Chembai Ganesh, S. - Presenter, City College of Engineering
Maldarelli, C. - Presenter, Levich Institute, City College of New York
Morris, J. F., City College of New York
Koplik, J., Levich Institute, City College of New York
Synthetic colloidal motors propel themselves through a continuous liquid phase by reaction with solutes in their fluid environment. In the usual design, the colloids are engineered solid particles with a catalytic side (Janus swimmers); upon consumption of fuel, an asymmetric distribution of the reactant and product solutes is created across the motor. Phoretic motion results from the resultant asymmetric interaction of the reactants and products with the colloid. Several interactions have been examined, including van der Waals (self-diffusiophoresis) and electrostatic (self-electrophoresis) forces. Immiscible liquid droplets in a suspending liquid phase, rather than particles, can also be formulated for autonomous motion: Surfactants adsorbed onto the droplet interface react with solutes in the environment to produce products; symmetry breaking reaction instabilities create concentration gradients on the droplet surface which drive tension gradients (Marangoni tractions) that propel the droplet.

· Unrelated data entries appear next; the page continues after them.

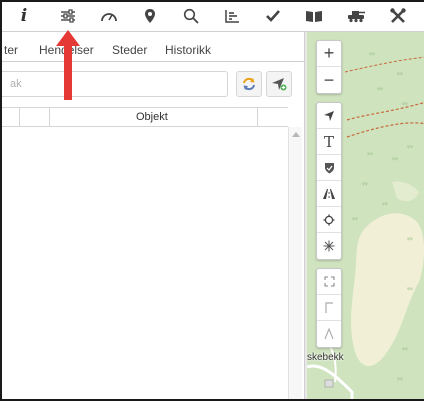 The image size is (424, 401). What do you see at coordinates (153, 50) in the screenshot?
I see `panel-tabs: ter Hendelser Steder Historikk` at bounding box center [153, 50].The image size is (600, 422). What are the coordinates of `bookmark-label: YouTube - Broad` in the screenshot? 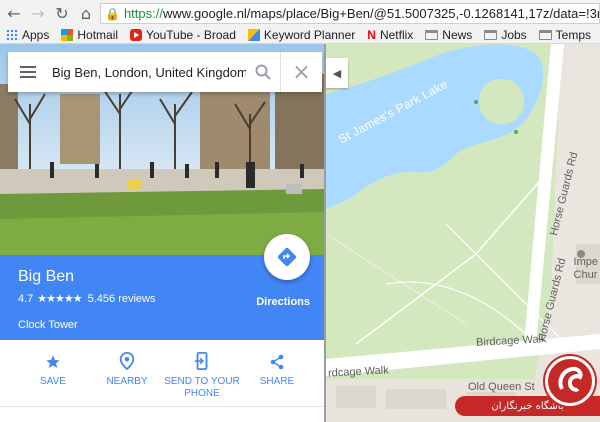 It's located at (191, 35).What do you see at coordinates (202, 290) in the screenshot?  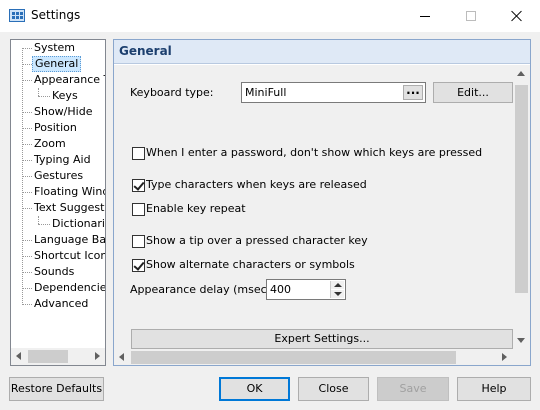 I see `appearance-delay-label: Appearance delay (msec):` at bounding box center [202, 290]. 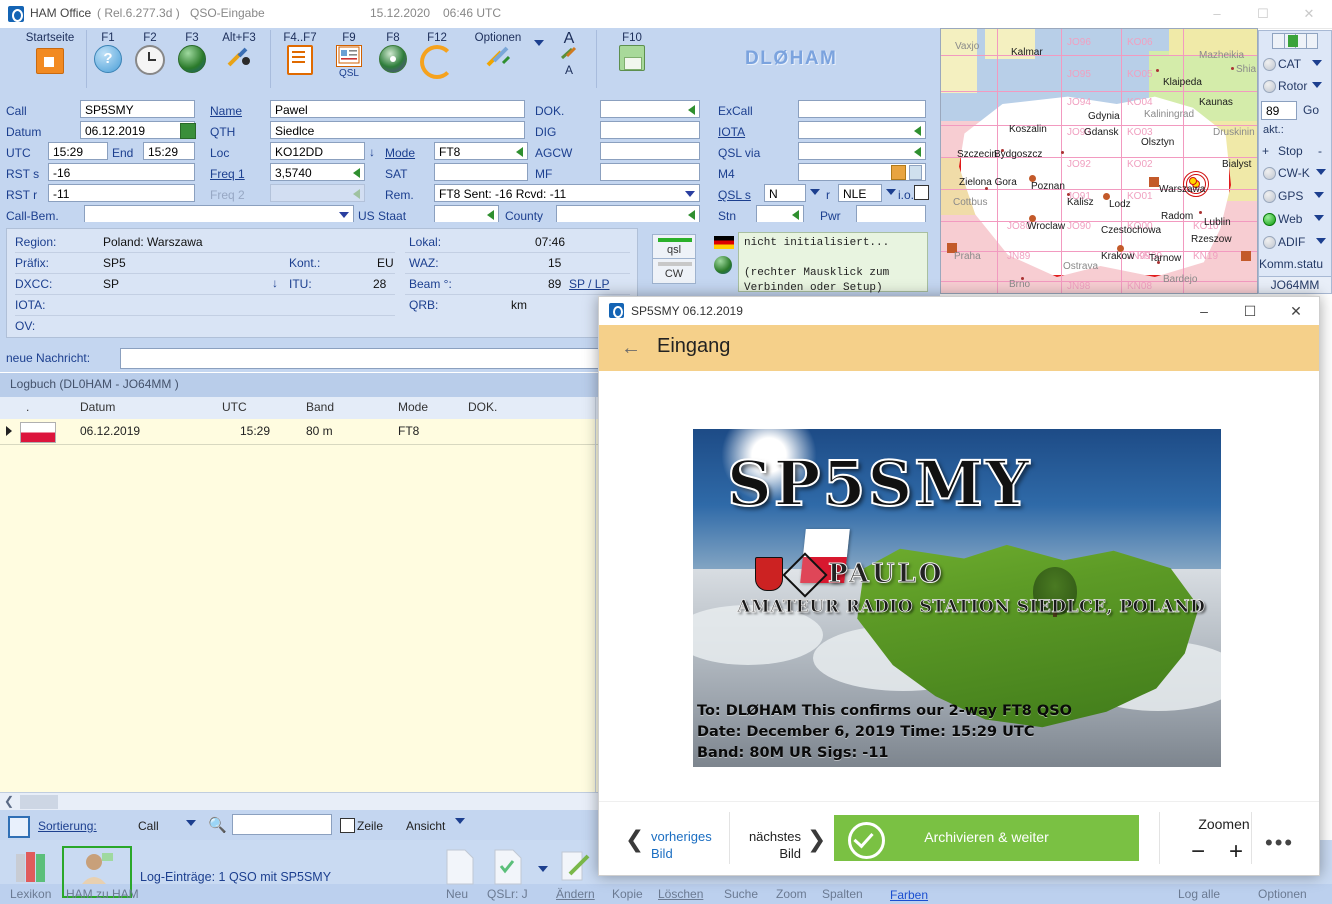 What do you see at coordinates (349, 56) in the screenshot?
I see `ribbon-item-f9: F9 QSL` at bounding box center [349, 56].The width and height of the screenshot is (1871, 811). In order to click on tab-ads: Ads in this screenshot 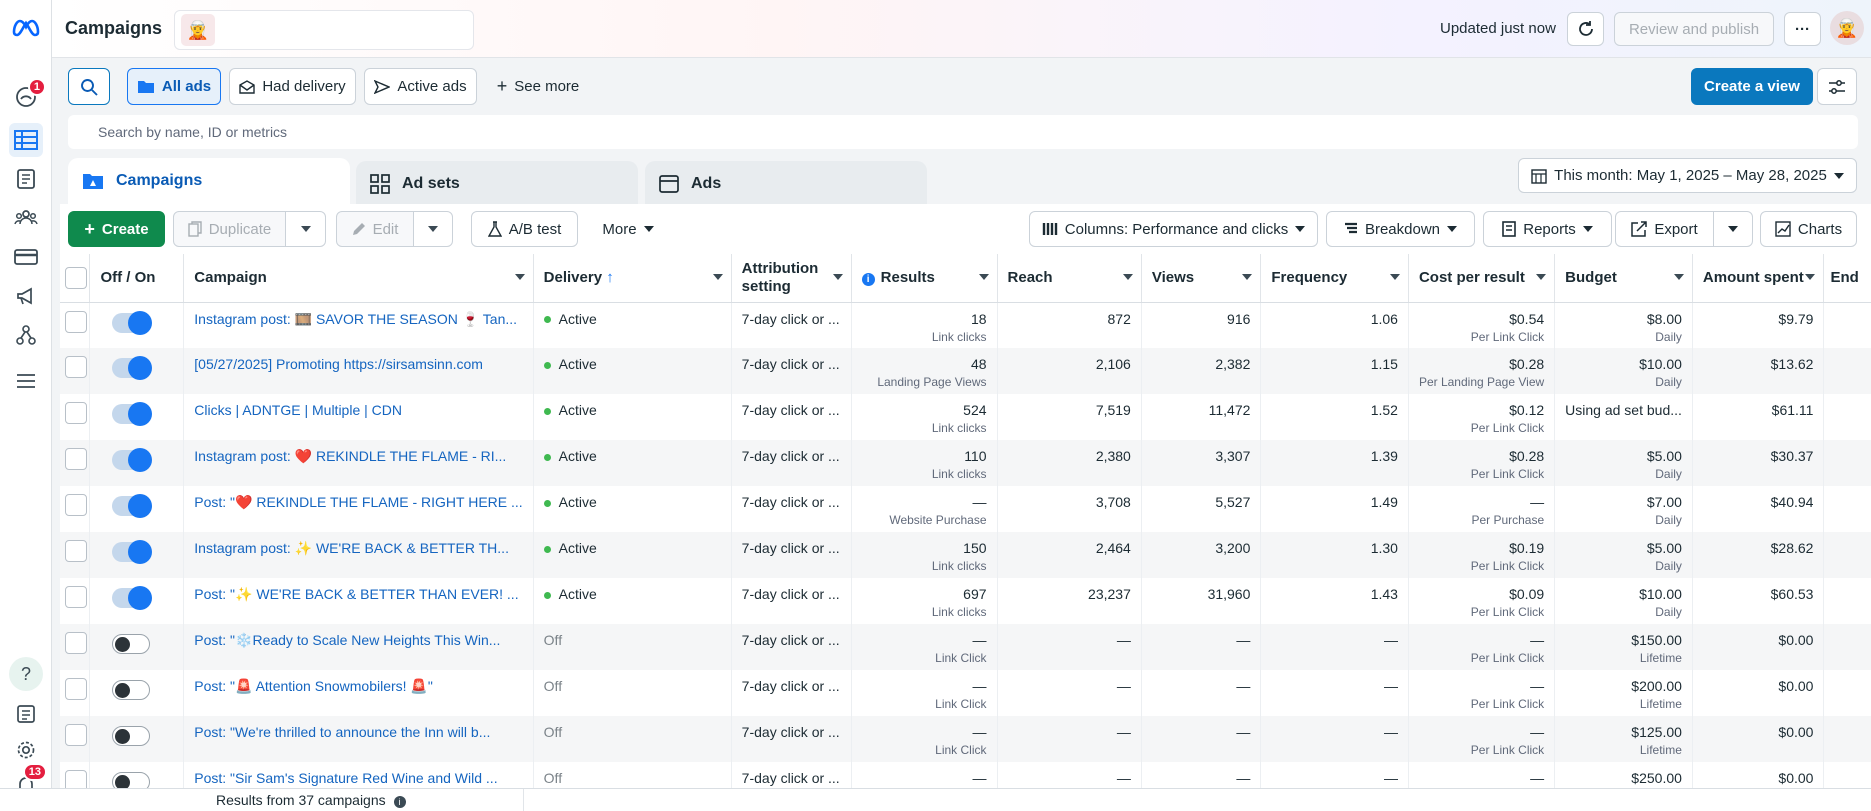, I will do `click(786, 184)`.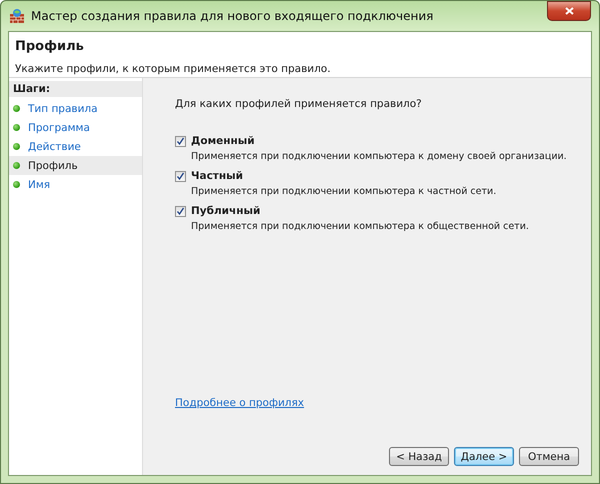  I want to click on steps-heading: Шаги:, so click(76, 89).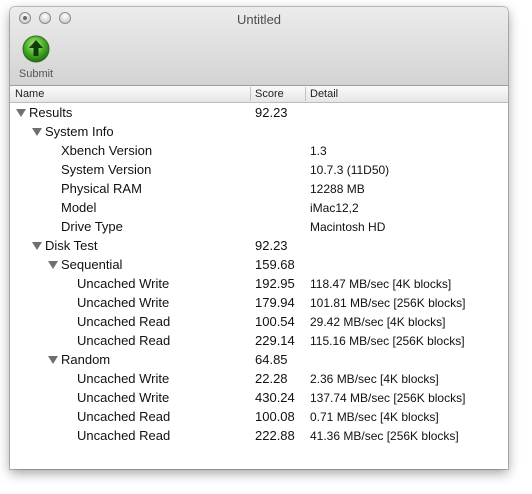 The width and height of the screenshot is (532, 494). I want to click on upload-arrow-icon, so click(36, 49).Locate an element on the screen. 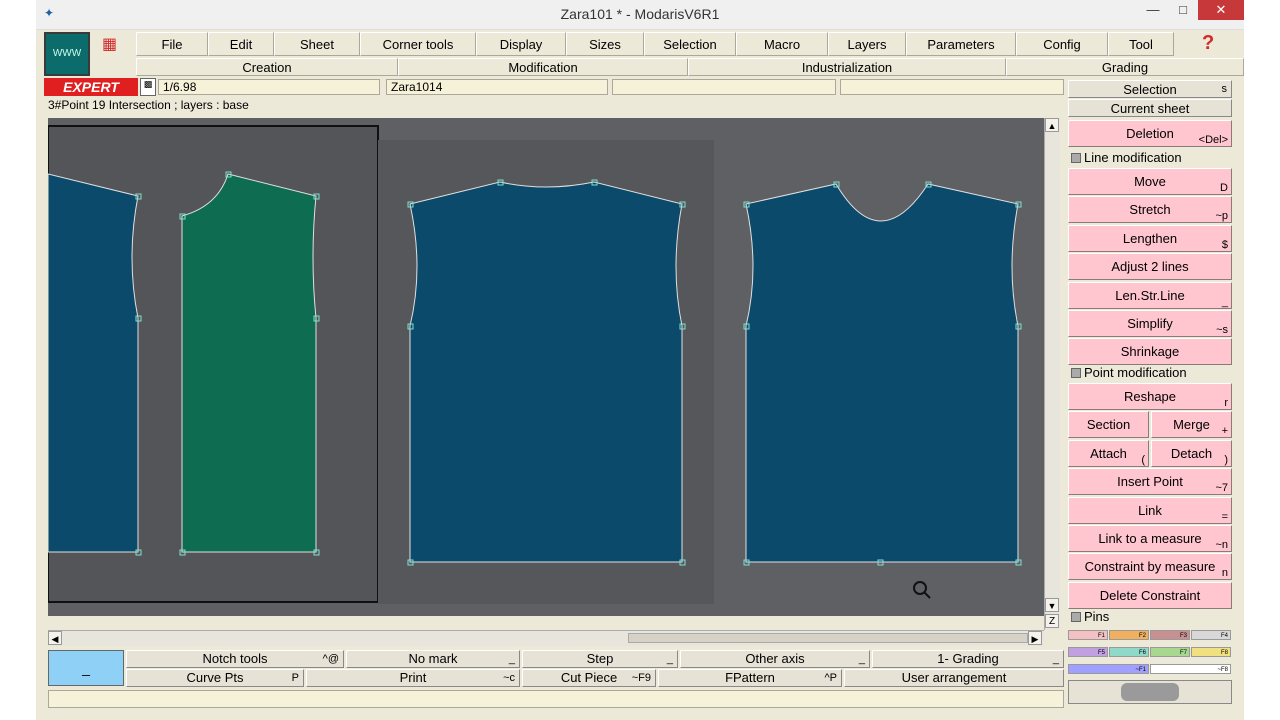 This screenshot has width=1280, height=720. current-sheet-button: Current sheet is located at coordinates (1150, 108).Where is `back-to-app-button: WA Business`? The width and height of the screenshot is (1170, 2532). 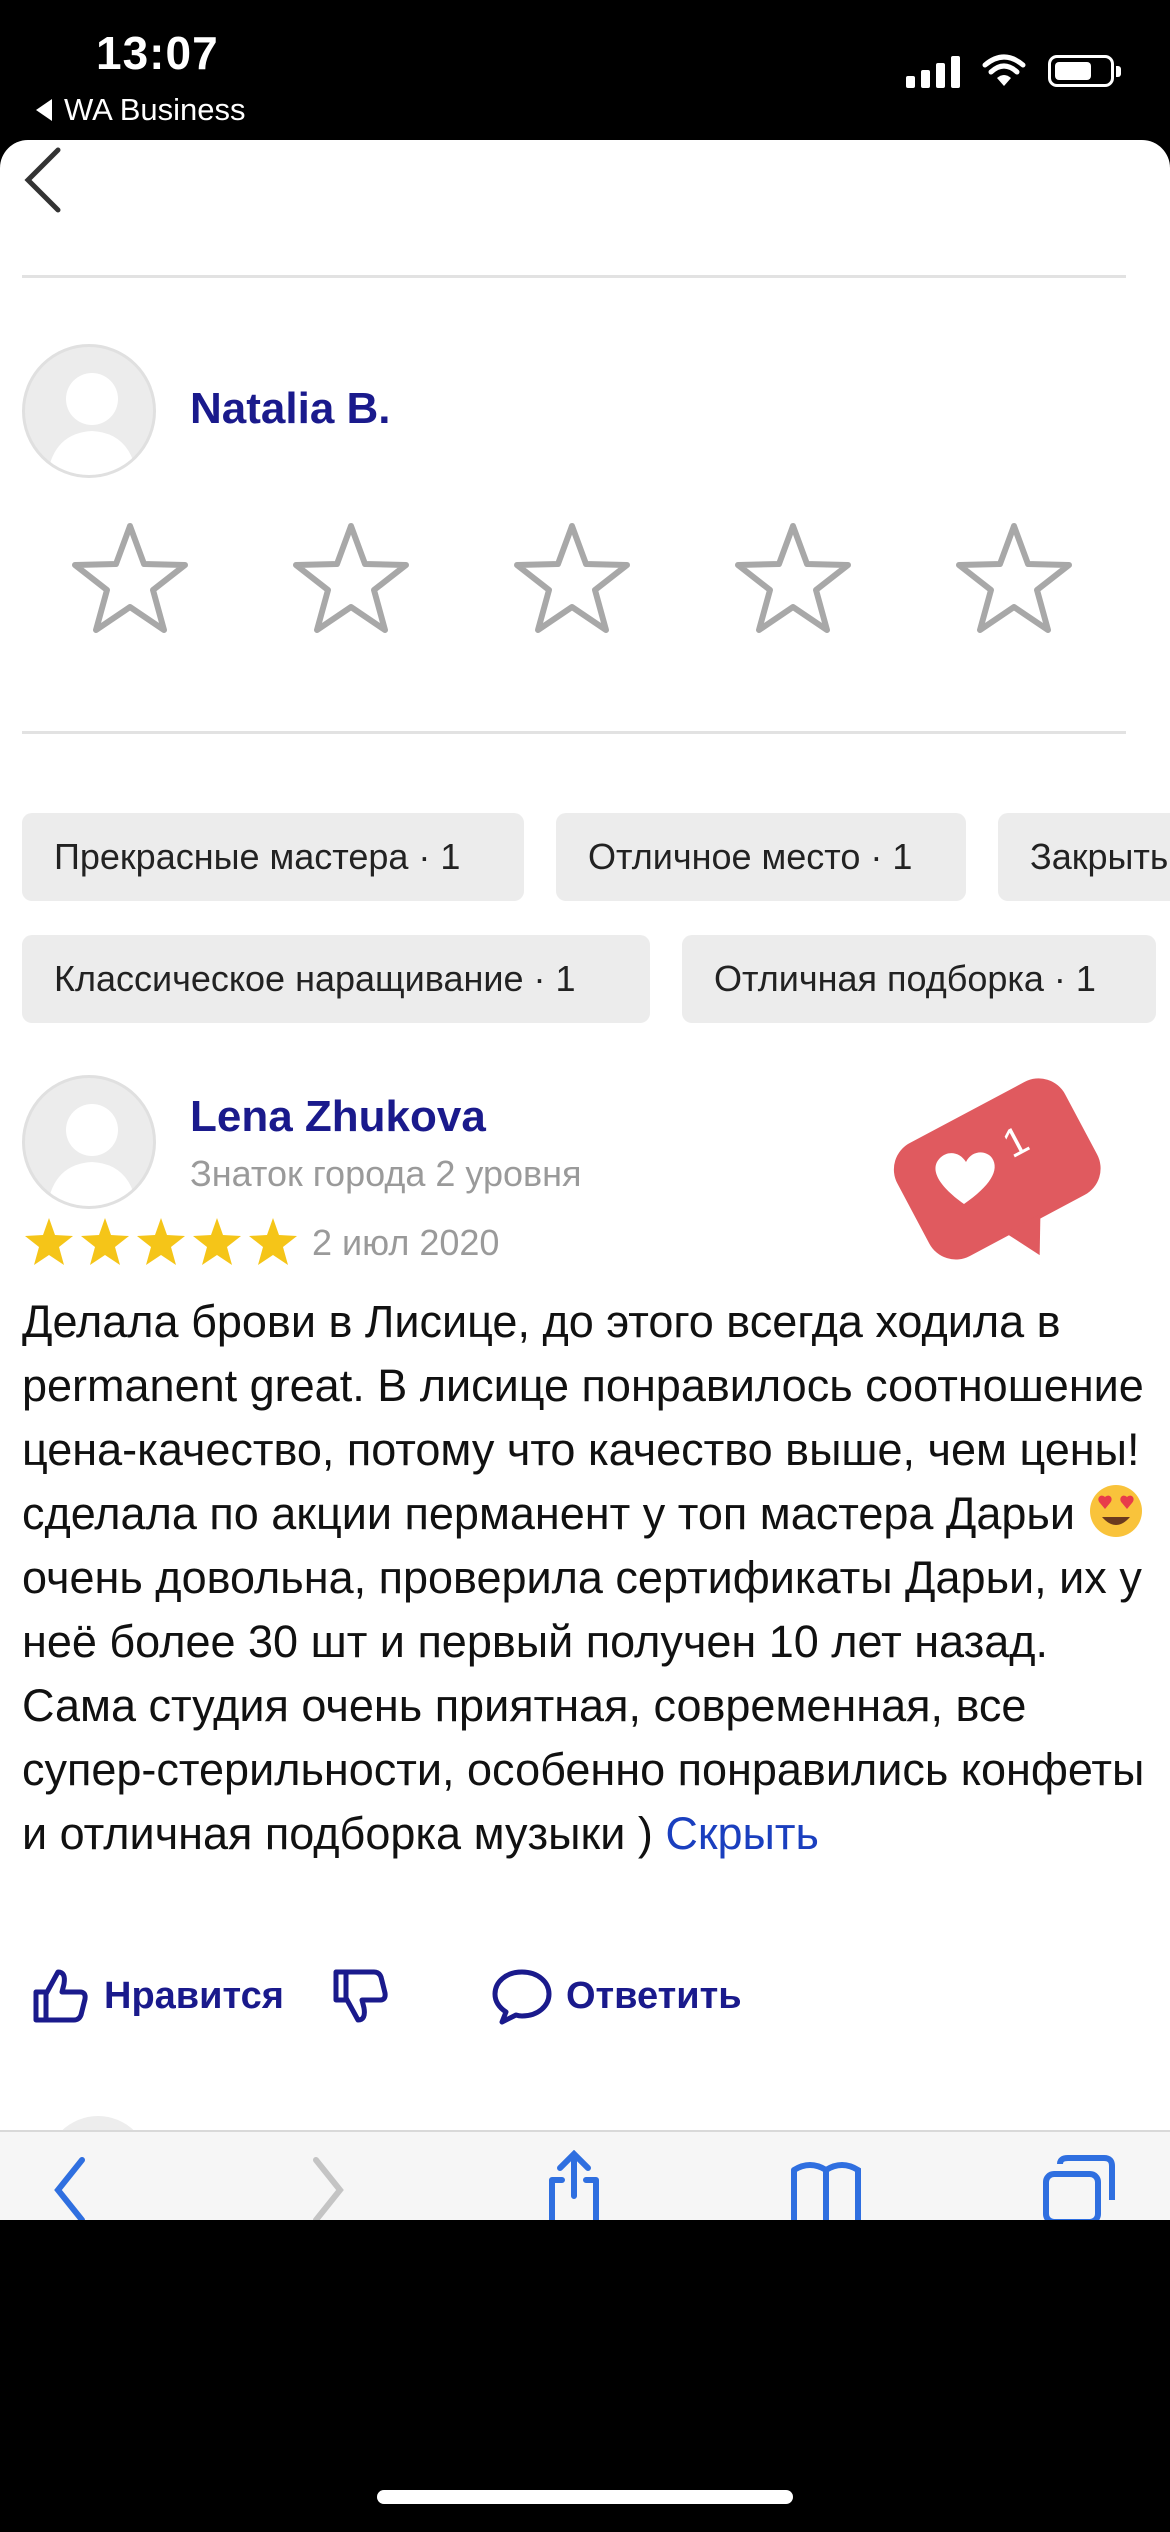
back-to-app-button: WA Business is located at coordinates (140, 110).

In this presentation, we study a colloidal motor design in which a Janus particle with a catalytic side is first coated with an liquid wetting film and then suspended in a continuous liquid phase immiscible with the film. Thus the motor is a composite droplet with a reactive Janus core. Solute fuel in the film reacts on the catalytic side of the Janus particle to produce a surface active product which is released into the film and adsorbs to the fluid interface in proximity to the active side of the colloid. Local adsorption creates Marangoni tensions which drive the motion of the composite droplet through the continuous phase. This design has the advantages that it is powered by Marangoni tractions that can create larger velocities than self-diffusiophoretic- or self-electrophoretic forces, and relies on the steady catalysis of the active side of the Janus colloid, rather than symmetry breaking to drive the Marangoni motion. Furthermore, the proposed motor configuration can be driven by thermocapillary forces as well. In this case, the Janus core is used to generate an asymmetric temperature field that can generate the Marangoni traction forces that propel the composite particle.

Assuming low Reynolds number flow, solutions are obtained using bispherical coordinates for the propulsion velocity of the composite droplet as a function of the ratio of the film thickness to the colloid radius, the rate of reaction at the colloid surface, and the surface activity of the product at the fluid interface. The Janus colloid at the center moves relative to the composite droplet, occupying eccentric positions along the center axis of the droplet. The eccentric movement is tracked, and optimum velocities are obtained as a function of the wetting layer thickness.